The problem –
Write out the listing exactly, from its first line through the line holding "Task: Select the Jonny C. chat tab", but include none of the pictures.

---*---

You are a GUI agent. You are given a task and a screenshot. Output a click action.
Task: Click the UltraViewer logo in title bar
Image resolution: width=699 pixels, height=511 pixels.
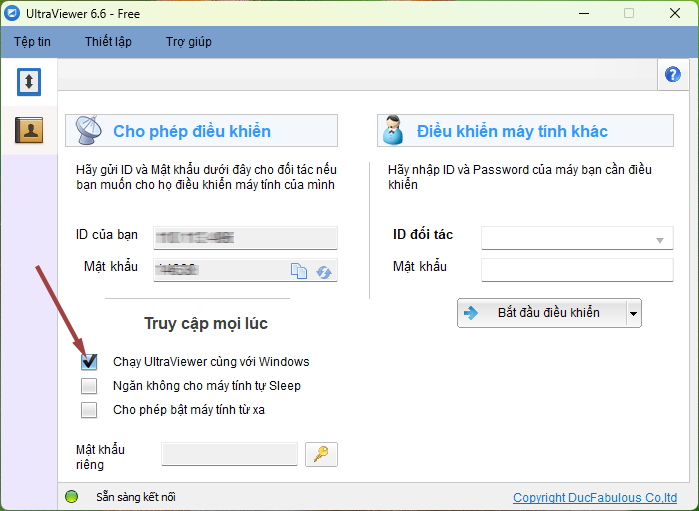[x=13, y=13]
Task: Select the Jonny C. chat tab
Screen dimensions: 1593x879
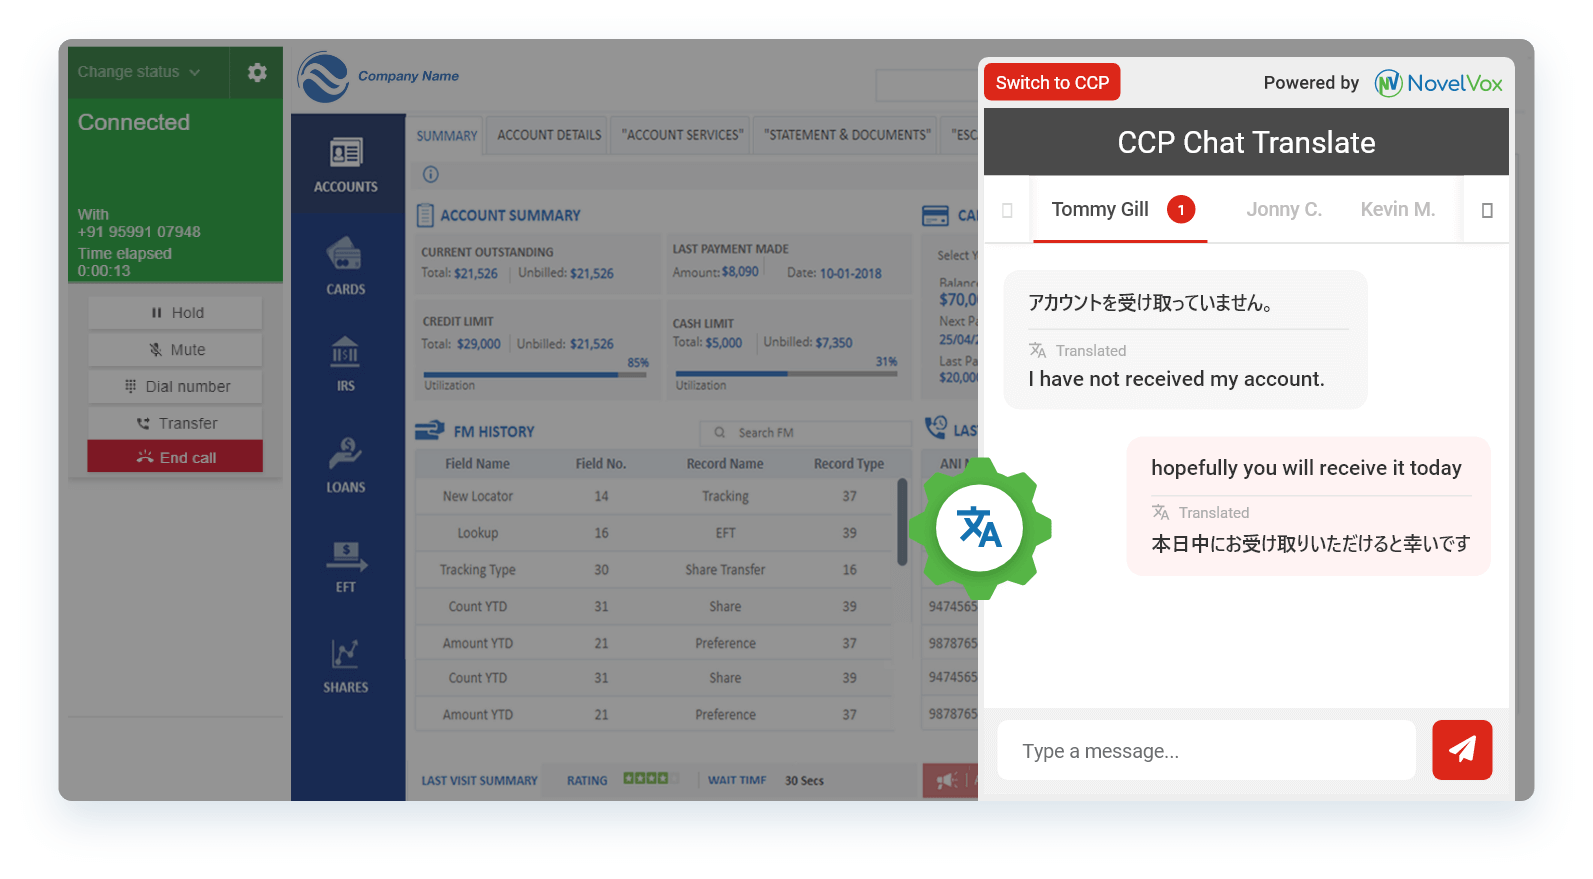Action: [1283, 210]
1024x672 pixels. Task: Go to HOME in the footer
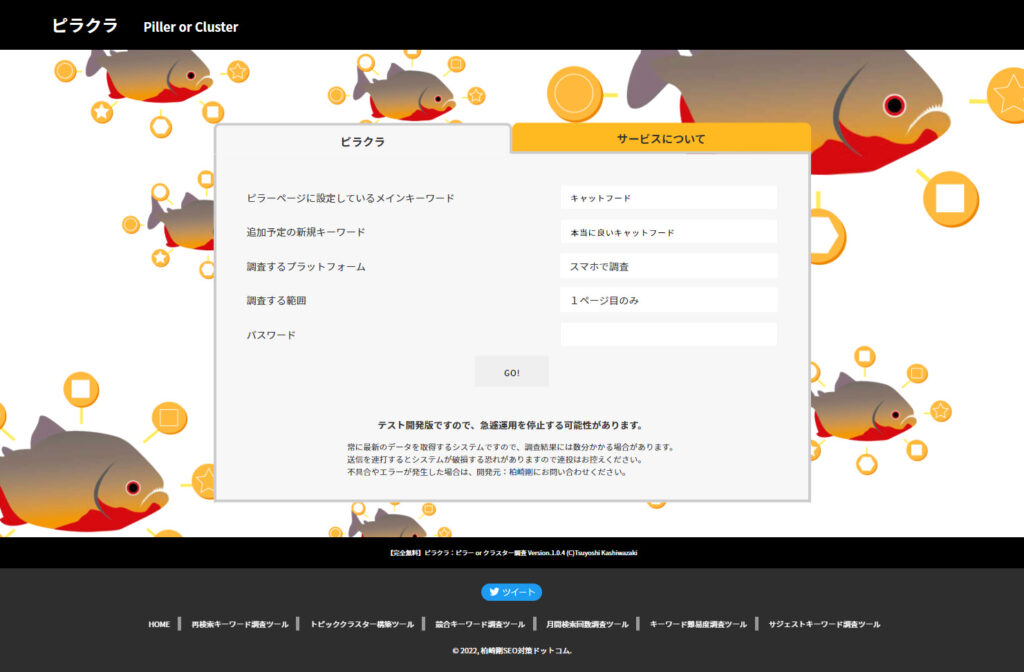click(x=159, y=624)

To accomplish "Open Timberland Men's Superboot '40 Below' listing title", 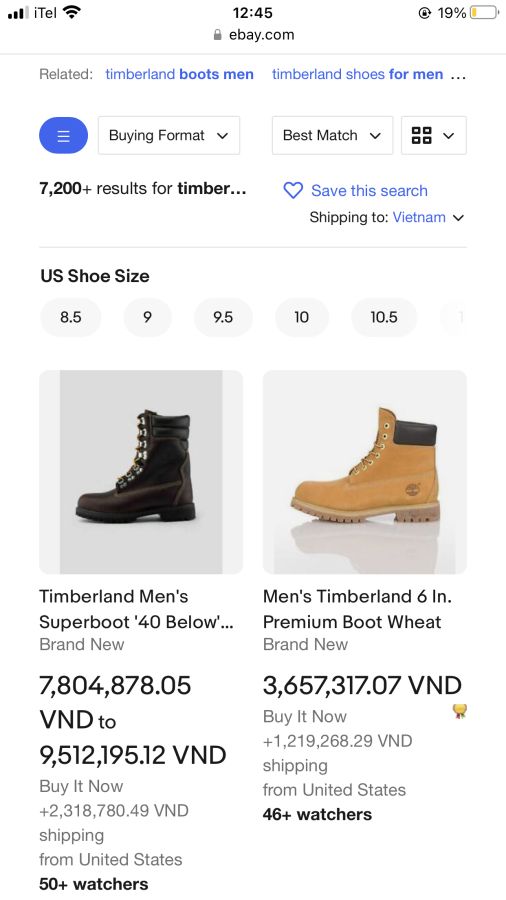I will tap(136, 609).
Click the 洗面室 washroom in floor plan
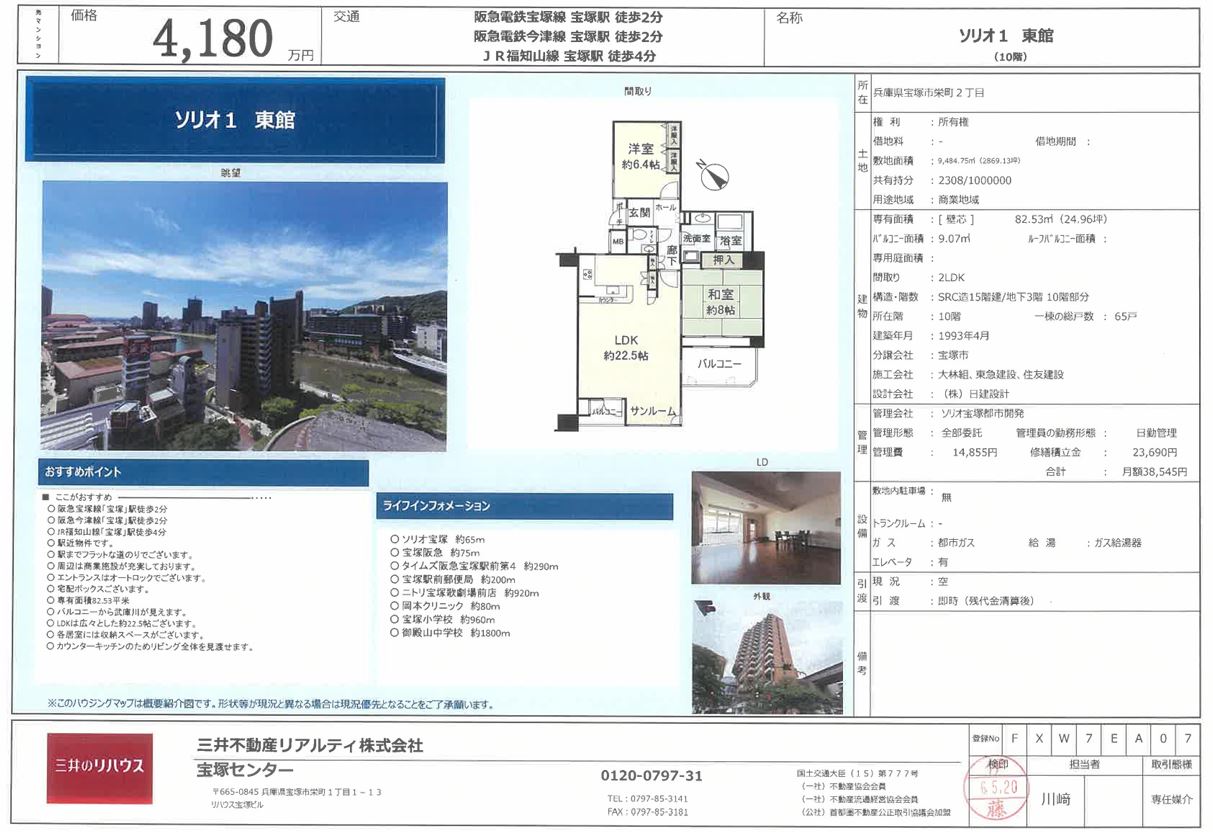The height and width of the screenshot is (832, 1213). [696, 240]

---*---

Answer to the exercise –
You are a GUI agent. You are given a task and a screenshot. Output a click action.
Task: Click the UltraViewer logo in title bar
Image resolution: width=699 pixels, height=511 pixels.
[x=13, y=13]
Task: Select the Jonny C. chat tab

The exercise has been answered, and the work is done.